Collected data
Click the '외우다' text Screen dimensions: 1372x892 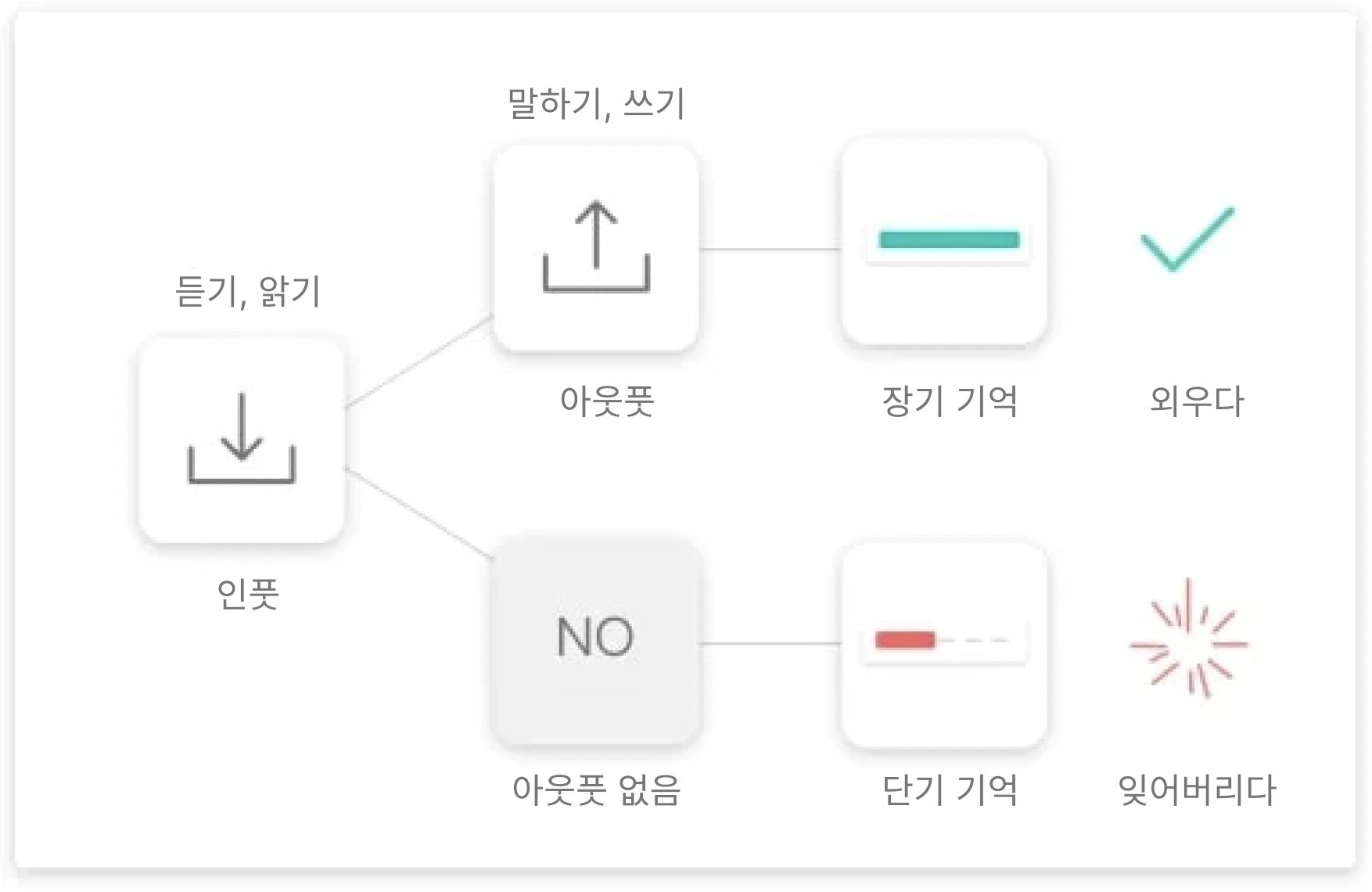point(1196,401)
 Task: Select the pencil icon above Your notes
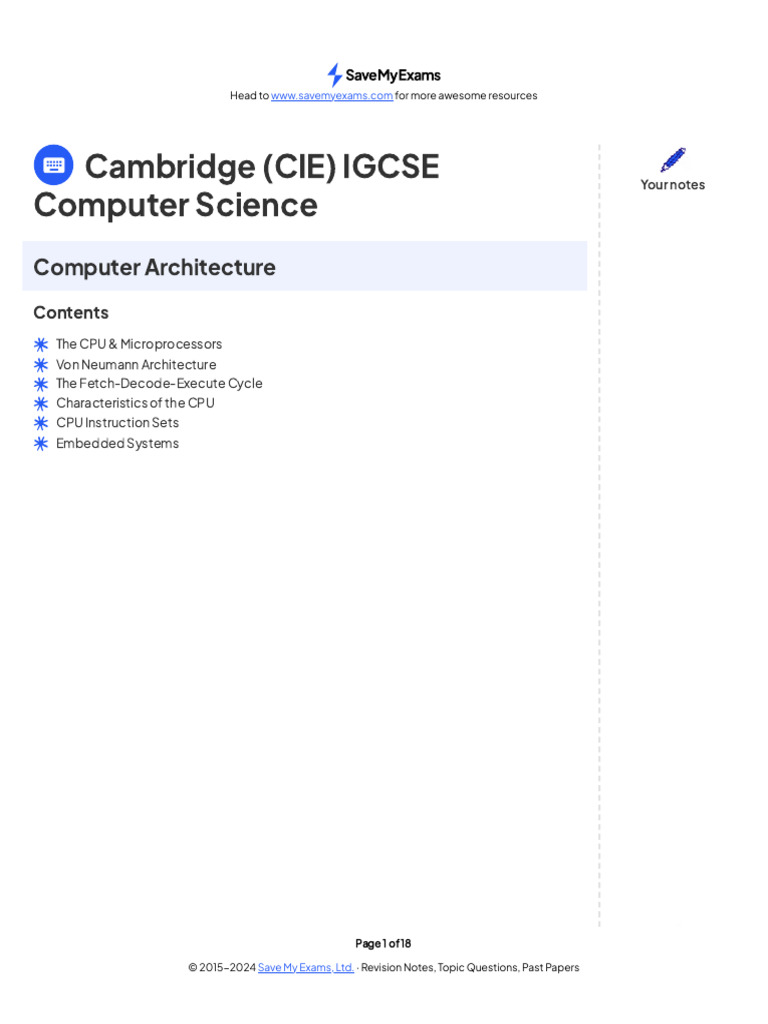tap(673, 160)
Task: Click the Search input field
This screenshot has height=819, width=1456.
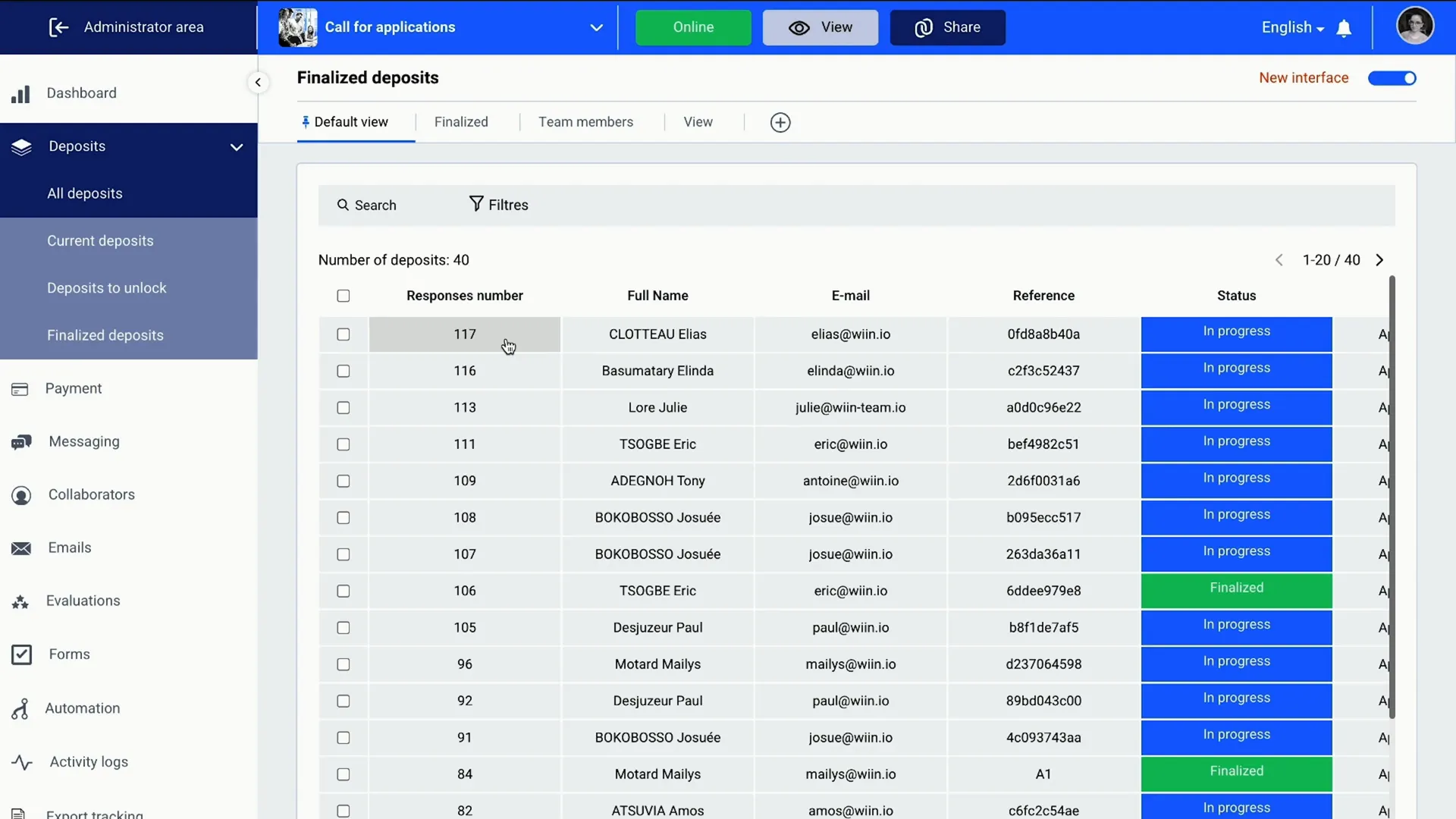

• _WORK INSTRUCTION_:
Exclude all pictures and reproduce verbatim the lines running from the line that contains "Task: Click the Search input field" to the end of the data above, both ends included.

• _EXERCISE ANSWER_:
Task: Click the Search input field
This screenshot has height=819, width=1456.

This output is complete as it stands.